Por isso, não podemos continuar a contribuir para a fomentação da paralisia democrática: temos que tomar a consciência, antes de mais, da verdadeira e-democracia, no reconhecimento da dignidade do outrem, tanto humana como religiosa. Quando uma ação maléfica é justiçada por uma outra, também má, deixa de ter razão: nenhum mal anula o próprio, só o bem.

F. V. Salvador

13 Comments

13 Comments

  1. Vera Marquês Cardoso

    18 de Outubro de 2019 at 22:17

    Tudo verdade! Hoje, em dia, as pessoas acham que podem dizer tudo nas redes sociais ou fazer o que lhes apetecem, instigando os outros também a fazerem, porque o país é democrático. Não pode ser assim! É preciso contrariar este tipo de pensamento que tem-se criado na nossa sociedade. Deus abençoe STP!

  2. Têla dóxi

    18 de Outubro de 2019 at 22:22

    Agora é assim: falhou comeu…país está novo.

  3. Povo pequeno

    18 de Outubro de 2019 at 22:26

    Tanto informar com verdade como anda pligu são duas facções, cada um tem defendido o seu partido. E o povo é fica no barulho…

  4. Pascoal Carvalho

    18 de Outubro de 2019 at 22:33

    Belíssima observação. Entretanto, é de salientar que o conceito e-democracia, é um fenómeno novo, tanto quanto o fenómeno redes sociais também o são. Cabe aos académicos estuda-los e direcioná-los em prol do bem caso contrário ambos proliferaram o mal generalizado.

  5. Quá télá

    19 de Outubro de 2019 at 23:26

    Muito boa opinião. Quando uma ação maléfica é justiçada por uma outra, também má, deixa de ter razão: nenhum mal anula o próprio, só o bem. Só que o povo está deixar ser teleguiado e não tem percebido isso. Abraço e continuação.

  6. Valter Nascimento

    20 de Outubro de 2019 at 21:05

    Acho que o governo devia criar leis, juntamente com a AN, que punem os crimes cibernético! Um belo artigo

  7. Pedro Araújo

    21 de Outubro de 2019 at 7:45

    Muito bom artigo. Concordo quando afirmas que o mal não deve ser pagado com o mal. A nível da política, é isso que acontece, cada partido que entra tira todos que não são do seu partido, independentemente, de qualidade que a pessoa tenha ou possa dar para o crescimento do país. Em cada eleição, o país volta ao princípio de tudo, porque trocam as pessoas dos cargos. Tenho dito.

  8. Liberdade do povo

    21 de Outubro de 2019 at 10:25

    O país é democrático, todos têm direito de expressão, seja no Facebook como na manifestação. Se o governo não dá condições aos cidadãos de desenvolvimento, empregos, médica e medicamentosas, ou mesmo quando a vida dum cidadão se encontra em risco, temos que fazer barulho, temos de nos manifestar, quer seja com este atual governo quer noutro, que estiver. Cidadão podem, muito bem, manifestar-se. Ou voltamos ao regime ditatorial que estava o país a caminhar ou viveremos a democracia que prometeram na campanha.

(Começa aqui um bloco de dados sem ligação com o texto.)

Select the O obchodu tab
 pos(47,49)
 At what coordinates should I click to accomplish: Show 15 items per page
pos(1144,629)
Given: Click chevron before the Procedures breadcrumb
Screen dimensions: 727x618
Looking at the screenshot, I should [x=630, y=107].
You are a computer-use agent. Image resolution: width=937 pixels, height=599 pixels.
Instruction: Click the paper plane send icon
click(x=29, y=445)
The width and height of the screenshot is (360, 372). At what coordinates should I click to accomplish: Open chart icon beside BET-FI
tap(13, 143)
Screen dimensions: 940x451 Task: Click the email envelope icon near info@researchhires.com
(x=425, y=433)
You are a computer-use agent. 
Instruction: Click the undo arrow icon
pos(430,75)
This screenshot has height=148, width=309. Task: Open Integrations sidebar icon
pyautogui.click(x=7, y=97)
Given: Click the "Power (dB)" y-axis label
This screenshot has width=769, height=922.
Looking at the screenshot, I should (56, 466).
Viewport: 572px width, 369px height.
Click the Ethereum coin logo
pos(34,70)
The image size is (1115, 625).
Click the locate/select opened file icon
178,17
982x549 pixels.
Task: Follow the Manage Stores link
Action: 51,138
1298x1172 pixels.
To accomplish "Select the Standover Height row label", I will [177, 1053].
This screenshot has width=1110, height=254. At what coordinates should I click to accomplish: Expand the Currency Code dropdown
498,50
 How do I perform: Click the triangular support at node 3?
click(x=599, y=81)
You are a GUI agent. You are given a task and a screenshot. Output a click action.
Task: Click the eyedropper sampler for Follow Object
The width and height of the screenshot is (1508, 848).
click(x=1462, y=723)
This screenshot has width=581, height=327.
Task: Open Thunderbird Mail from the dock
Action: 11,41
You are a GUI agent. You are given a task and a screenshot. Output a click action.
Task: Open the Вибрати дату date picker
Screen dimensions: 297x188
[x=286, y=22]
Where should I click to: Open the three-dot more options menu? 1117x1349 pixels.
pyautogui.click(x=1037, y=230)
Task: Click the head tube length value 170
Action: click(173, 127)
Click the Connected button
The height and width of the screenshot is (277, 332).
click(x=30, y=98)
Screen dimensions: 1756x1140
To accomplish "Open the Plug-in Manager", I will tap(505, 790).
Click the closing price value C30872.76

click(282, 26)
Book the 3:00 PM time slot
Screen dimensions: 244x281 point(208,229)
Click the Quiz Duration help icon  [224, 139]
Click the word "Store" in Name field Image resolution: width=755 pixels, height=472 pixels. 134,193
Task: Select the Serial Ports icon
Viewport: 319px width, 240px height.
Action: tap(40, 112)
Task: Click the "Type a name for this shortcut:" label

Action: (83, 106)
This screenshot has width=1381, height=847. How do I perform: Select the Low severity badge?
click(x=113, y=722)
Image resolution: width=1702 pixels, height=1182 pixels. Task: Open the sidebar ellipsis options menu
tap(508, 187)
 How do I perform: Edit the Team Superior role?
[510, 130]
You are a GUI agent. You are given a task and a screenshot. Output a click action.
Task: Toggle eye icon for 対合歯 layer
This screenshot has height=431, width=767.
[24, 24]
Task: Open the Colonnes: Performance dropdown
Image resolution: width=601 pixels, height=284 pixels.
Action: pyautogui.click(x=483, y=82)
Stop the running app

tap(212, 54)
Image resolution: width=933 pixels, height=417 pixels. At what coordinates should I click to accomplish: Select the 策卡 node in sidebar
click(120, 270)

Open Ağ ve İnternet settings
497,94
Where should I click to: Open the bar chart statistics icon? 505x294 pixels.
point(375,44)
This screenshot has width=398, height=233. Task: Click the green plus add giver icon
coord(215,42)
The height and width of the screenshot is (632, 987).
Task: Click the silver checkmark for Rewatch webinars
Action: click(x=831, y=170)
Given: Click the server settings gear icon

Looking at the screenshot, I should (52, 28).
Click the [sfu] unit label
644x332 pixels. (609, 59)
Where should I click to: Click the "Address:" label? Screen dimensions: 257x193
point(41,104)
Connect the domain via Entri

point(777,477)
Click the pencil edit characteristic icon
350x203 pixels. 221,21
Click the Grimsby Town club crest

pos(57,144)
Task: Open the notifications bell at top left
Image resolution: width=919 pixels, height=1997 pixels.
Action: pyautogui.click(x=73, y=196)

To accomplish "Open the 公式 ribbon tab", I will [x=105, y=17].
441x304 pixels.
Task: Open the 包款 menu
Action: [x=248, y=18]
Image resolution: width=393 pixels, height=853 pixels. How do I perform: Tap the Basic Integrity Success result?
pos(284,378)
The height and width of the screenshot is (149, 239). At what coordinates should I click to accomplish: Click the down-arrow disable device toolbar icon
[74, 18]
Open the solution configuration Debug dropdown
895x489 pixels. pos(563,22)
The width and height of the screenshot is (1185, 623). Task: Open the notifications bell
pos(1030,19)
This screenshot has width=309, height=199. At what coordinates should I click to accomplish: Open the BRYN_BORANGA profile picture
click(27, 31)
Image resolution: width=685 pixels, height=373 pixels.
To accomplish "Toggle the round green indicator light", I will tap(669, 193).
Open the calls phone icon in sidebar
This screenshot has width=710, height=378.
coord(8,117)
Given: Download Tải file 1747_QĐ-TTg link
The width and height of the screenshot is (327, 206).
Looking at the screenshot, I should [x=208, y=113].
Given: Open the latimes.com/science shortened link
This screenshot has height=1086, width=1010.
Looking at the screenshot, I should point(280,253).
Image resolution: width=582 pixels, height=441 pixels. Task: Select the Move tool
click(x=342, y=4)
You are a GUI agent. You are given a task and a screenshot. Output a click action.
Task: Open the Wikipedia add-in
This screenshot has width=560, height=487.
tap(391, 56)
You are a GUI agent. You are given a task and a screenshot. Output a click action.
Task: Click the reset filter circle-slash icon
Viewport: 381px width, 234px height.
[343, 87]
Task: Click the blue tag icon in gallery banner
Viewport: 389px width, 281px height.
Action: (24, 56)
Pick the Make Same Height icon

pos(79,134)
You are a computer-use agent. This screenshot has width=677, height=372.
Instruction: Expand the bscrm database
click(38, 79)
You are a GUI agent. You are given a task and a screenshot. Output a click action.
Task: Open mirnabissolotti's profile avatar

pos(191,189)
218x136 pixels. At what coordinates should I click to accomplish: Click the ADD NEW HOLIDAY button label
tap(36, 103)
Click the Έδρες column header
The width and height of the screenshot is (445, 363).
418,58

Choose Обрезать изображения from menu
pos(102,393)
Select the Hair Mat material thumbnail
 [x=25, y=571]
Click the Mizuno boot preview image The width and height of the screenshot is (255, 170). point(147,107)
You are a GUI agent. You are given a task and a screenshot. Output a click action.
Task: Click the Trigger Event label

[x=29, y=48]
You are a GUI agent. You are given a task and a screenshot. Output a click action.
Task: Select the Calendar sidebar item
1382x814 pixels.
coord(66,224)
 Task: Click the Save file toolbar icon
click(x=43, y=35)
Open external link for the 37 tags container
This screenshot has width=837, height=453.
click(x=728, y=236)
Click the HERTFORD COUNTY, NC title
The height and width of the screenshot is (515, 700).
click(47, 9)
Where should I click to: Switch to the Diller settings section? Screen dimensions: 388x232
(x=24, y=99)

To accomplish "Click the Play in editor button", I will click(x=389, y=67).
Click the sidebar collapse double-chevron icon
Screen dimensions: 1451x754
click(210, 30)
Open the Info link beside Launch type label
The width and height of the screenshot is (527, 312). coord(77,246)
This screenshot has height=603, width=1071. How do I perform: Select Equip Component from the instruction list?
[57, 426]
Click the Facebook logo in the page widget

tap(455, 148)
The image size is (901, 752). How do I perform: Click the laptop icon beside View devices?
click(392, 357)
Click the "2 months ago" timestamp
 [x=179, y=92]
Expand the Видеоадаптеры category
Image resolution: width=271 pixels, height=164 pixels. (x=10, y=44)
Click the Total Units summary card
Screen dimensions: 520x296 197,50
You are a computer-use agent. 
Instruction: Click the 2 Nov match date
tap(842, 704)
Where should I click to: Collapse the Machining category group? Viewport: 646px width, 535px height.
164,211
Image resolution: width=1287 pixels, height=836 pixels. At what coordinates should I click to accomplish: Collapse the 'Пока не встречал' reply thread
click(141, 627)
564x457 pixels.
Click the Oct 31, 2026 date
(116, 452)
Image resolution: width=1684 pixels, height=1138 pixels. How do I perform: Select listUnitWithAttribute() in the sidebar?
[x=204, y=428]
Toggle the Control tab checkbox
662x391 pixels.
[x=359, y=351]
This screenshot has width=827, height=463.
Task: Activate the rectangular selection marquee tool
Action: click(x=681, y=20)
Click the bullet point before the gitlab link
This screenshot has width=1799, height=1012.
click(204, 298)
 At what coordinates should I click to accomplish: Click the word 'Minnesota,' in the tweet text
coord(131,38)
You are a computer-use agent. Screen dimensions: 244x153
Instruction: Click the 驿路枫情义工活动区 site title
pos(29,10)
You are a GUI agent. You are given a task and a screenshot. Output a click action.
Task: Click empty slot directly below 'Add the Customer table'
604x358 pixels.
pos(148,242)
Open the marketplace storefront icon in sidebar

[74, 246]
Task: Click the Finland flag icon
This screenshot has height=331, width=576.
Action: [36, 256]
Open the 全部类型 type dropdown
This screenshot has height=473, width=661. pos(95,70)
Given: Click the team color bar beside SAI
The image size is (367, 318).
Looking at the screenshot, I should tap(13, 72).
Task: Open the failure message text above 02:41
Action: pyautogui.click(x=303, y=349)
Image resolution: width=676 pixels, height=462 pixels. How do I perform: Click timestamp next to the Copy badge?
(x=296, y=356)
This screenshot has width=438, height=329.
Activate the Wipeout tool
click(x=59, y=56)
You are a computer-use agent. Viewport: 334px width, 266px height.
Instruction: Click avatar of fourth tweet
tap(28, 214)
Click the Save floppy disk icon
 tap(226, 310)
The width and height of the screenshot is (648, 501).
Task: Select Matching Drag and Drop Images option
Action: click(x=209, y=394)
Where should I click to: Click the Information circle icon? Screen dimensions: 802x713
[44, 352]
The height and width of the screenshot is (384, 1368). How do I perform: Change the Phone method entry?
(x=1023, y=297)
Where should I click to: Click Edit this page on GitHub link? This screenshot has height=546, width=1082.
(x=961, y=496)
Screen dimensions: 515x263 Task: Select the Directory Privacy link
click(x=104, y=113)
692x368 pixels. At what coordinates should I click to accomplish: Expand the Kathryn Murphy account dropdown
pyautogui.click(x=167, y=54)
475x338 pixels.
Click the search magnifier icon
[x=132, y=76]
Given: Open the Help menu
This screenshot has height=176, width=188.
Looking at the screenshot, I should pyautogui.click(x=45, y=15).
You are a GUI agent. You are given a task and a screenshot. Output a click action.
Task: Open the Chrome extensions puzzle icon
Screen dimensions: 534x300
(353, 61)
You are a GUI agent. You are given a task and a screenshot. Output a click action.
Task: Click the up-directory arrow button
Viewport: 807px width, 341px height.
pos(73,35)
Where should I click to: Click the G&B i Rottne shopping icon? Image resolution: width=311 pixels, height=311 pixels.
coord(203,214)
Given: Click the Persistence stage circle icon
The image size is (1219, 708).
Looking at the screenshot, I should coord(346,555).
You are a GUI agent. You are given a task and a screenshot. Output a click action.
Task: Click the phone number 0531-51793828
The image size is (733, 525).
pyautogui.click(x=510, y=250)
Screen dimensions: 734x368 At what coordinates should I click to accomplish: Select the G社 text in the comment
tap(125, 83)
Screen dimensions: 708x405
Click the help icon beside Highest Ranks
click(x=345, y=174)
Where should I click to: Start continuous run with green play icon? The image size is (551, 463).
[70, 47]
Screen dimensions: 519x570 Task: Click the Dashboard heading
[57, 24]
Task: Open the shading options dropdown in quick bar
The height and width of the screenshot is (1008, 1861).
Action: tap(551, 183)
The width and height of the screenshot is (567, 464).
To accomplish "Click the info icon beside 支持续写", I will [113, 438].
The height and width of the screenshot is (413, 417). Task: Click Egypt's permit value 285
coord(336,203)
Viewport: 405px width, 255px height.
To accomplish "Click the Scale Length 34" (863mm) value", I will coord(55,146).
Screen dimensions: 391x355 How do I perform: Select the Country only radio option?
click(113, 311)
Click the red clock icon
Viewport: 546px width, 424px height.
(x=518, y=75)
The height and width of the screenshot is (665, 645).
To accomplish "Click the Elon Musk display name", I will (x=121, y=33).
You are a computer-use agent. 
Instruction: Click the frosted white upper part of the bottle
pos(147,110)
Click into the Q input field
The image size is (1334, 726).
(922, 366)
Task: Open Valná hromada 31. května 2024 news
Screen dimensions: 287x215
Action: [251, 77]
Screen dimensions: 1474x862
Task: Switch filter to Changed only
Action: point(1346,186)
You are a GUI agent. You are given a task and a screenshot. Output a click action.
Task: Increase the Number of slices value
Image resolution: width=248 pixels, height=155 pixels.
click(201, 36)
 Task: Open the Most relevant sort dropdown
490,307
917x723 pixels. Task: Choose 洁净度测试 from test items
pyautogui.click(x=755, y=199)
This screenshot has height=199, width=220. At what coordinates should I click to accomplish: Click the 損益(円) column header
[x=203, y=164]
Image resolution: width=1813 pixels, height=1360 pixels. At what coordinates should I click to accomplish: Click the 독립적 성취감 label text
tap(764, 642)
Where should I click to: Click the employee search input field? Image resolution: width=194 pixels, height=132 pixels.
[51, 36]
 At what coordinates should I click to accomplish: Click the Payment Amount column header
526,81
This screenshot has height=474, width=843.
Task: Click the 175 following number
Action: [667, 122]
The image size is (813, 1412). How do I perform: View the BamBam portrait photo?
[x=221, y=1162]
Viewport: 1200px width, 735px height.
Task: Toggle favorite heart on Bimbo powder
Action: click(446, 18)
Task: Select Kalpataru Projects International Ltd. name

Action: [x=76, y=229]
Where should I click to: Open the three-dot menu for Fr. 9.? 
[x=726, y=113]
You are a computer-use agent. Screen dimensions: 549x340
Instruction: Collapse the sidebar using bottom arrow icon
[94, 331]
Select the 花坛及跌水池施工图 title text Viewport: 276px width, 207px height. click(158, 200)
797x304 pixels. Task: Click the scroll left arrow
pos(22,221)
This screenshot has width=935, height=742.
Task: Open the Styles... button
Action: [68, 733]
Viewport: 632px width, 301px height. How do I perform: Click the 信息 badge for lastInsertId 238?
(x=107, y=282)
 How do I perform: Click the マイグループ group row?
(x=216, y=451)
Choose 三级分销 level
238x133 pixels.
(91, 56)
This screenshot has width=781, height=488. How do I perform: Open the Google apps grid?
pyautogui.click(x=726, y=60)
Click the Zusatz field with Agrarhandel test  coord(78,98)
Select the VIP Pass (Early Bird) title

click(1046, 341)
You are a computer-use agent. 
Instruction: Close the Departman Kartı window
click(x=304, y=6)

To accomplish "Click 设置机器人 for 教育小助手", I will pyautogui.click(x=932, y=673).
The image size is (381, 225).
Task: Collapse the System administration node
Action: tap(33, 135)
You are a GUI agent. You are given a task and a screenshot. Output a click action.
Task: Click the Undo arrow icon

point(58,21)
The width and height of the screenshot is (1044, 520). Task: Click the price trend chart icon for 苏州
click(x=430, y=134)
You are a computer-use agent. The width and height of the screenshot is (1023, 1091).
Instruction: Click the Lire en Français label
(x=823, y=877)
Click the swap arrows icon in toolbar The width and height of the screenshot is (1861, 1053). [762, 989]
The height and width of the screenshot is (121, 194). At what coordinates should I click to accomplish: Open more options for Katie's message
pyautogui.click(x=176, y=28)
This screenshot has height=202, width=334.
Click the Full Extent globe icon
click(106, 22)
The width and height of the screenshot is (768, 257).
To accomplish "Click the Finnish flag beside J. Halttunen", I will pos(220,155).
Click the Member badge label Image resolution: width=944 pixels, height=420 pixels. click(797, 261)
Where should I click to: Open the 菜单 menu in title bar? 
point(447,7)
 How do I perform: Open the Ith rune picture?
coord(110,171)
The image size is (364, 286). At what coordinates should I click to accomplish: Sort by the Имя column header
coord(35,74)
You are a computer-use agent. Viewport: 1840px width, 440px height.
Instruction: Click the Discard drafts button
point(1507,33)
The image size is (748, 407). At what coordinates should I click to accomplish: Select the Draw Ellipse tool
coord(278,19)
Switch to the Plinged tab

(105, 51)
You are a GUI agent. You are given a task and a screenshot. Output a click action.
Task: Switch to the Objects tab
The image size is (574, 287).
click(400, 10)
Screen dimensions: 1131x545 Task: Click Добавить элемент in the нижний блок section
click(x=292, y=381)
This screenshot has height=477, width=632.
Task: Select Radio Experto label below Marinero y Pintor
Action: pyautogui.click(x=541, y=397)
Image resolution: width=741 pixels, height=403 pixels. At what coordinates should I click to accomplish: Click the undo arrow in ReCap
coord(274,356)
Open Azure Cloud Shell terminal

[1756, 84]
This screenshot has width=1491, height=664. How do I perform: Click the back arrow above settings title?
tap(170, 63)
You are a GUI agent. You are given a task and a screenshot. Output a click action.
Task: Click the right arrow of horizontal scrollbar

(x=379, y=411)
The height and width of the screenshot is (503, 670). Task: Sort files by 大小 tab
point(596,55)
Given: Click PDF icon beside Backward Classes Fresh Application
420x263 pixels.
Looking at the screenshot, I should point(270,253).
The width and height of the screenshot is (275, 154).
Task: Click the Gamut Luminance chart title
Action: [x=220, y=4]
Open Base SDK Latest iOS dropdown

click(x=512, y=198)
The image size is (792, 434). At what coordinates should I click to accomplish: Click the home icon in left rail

  9. Rircardo Pereira Mendes

    21 de Outubro de 2019 at 11:09

    Povo de São Tomé já não está mais de olhos tapados, quem não trabalha bem, vai de onde veio. Nós vamos continuar a fazer manifestação sempre que alguma coisa tiver mal. Se quando o então governo foi assim, com este também será o mesmo. Povo põe povo tira, quem não aguenta que se afasta.

    • Carlos Fernandes

      21 de Outubro de 2019 at 14:23

      Povo tem direito de se manifestar, desde que seja legal e forma ordeira. Porque incitação à violência não nos levará a lugar nenhum, antes pelo contrário, só irá manchar está nossa bela ilha. Bom artigo

  10. Eduardo Maquengo

    21 de Outubro de 2019 at 14:27

    Bem apelado. Continue assim que o país agradece. Precisamos de pessoas que despertam os jovens das ações maléficas…

  11. Felisberto

    21 de Outubro de 2019 at 17:50

    País está dele male, male, male.

  12. Aquilino da Costa

    21 de Outubro de 2019 at 22:50

    O artigo está muito bem feito. Mas, para nossa realidade, isso não conta. Aqui todos têm o rabo na estrada e por isso não cada um aproveita o seu tempo. Essa coisa de luta contra corrupção é coisa que tem prazo. Safa quem puder e espera as eleições. Pronto falei.